| Task item |
How many lines in the listing below include the word "Collapse"? Reply with the count alone.

| Data for review |
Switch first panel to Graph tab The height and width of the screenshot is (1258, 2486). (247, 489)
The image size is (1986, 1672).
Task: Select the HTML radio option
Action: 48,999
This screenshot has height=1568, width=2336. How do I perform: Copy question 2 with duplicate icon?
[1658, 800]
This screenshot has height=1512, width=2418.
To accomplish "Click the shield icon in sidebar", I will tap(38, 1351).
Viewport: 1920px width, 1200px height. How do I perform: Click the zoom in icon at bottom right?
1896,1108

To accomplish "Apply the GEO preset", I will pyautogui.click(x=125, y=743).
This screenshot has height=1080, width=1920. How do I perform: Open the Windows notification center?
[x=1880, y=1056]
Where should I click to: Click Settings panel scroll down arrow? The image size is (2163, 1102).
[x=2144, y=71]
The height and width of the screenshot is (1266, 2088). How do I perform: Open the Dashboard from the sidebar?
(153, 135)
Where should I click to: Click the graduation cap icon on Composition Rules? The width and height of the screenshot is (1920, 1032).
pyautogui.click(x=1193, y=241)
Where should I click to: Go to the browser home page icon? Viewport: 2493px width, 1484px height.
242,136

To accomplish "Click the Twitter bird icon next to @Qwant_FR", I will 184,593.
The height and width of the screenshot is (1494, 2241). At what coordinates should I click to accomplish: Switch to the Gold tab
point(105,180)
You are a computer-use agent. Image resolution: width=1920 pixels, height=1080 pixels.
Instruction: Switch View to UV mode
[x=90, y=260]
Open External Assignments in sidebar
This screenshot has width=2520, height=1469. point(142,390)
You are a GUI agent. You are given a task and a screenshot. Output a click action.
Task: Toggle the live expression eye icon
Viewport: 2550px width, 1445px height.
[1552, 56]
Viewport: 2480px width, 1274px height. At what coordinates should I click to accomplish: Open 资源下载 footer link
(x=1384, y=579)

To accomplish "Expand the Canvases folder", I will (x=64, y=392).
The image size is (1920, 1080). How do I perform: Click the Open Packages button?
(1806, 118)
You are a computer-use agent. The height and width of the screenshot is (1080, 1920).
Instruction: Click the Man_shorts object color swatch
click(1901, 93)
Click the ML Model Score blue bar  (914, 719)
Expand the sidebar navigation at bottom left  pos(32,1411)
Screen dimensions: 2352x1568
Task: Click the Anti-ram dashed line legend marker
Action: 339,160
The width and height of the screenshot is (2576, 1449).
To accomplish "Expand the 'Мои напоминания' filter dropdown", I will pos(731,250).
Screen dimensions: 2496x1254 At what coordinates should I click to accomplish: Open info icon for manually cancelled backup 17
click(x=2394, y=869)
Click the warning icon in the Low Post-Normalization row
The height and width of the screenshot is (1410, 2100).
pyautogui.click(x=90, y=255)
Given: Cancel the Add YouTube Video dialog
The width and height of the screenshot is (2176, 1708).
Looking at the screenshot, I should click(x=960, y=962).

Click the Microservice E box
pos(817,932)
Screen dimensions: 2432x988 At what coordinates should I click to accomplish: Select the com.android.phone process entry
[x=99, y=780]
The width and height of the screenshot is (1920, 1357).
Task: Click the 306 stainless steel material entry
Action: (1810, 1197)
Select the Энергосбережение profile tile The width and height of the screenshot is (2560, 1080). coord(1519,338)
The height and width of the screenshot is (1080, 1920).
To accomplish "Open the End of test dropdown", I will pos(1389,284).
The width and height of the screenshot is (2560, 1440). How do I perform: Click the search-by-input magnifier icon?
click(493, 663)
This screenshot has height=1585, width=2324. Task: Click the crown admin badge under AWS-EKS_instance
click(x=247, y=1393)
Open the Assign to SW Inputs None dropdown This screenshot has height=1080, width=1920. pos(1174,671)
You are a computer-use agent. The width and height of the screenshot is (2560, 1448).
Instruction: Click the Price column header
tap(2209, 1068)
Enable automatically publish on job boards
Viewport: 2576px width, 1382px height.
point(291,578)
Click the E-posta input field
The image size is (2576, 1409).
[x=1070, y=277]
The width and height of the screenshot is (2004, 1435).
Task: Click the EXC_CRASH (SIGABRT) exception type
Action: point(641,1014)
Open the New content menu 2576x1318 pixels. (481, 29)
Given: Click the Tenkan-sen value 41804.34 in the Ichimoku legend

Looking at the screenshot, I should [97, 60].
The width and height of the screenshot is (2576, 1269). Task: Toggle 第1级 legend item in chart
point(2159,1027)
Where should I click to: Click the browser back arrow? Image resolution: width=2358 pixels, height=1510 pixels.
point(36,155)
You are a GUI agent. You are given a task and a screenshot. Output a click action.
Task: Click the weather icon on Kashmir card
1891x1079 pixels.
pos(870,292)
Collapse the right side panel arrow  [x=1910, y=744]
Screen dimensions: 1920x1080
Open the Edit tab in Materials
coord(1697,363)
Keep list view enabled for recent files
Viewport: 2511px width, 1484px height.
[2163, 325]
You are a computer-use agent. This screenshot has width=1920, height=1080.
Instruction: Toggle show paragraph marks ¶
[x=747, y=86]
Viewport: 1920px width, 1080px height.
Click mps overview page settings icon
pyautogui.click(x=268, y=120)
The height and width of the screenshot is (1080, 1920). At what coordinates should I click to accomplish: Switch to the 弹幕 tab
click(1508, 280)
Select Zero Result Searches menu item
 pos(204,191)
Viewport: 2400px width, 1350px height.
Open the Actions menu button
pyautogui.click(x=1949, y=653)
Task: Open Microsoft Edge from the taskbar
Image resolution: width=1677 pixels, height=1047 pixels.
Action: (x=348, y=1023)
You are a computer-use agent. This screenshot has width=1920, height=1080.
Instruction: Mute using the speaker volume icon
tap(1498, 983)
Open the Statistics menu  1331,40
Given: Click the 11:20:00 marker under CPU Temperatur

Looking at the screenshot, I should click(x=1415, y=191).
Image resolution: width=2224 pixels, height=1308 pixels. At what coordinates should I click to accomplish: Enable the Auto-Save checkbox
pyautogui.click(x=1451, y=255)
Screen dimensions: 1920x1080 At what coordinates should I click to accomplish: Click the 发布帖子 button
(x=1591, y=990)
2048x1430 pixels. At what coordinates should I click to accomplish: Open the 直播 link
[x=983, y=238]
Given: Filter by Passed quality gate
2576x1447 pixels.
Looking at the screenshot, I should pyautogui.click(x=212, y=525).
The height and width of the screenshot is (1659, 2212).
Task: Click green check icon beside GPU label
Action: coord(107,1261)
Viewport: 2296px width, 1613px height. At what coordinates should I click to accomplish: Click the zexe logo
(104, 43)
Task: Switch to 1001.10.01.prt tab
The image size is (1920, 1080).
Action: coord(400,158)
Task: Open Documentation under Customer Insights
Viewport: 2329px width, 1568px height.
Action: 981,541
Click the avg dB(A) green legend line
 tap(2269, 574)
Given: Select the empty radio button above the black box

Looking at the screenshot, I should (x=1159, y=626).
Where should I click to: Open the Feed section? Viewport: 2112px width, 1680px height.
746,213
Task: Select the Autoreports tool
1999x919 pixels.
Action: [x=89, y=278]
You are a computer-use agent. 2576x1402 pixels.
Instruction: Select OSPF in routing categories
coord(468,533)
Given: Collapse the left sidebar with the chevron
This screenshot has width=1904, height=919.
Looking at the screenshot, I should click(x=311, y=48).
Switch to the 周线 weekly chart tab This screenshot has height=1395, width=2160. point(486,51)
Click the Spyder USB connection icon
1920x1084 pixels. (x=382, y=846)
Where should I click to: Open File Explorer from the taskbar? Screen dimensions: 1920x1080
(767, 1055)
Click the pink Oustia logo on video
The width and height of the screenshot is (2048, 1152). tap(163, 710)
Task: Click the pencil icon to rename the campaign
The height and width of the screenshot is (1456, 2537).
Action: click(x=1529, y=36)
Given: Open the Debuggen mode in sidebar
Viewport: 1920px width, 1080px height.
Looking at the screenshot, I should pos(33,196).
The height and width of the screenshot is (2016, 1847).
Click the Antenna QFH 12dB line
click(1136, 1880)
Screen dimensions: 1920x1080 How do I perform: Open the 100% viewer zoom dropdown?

| Answer below |
2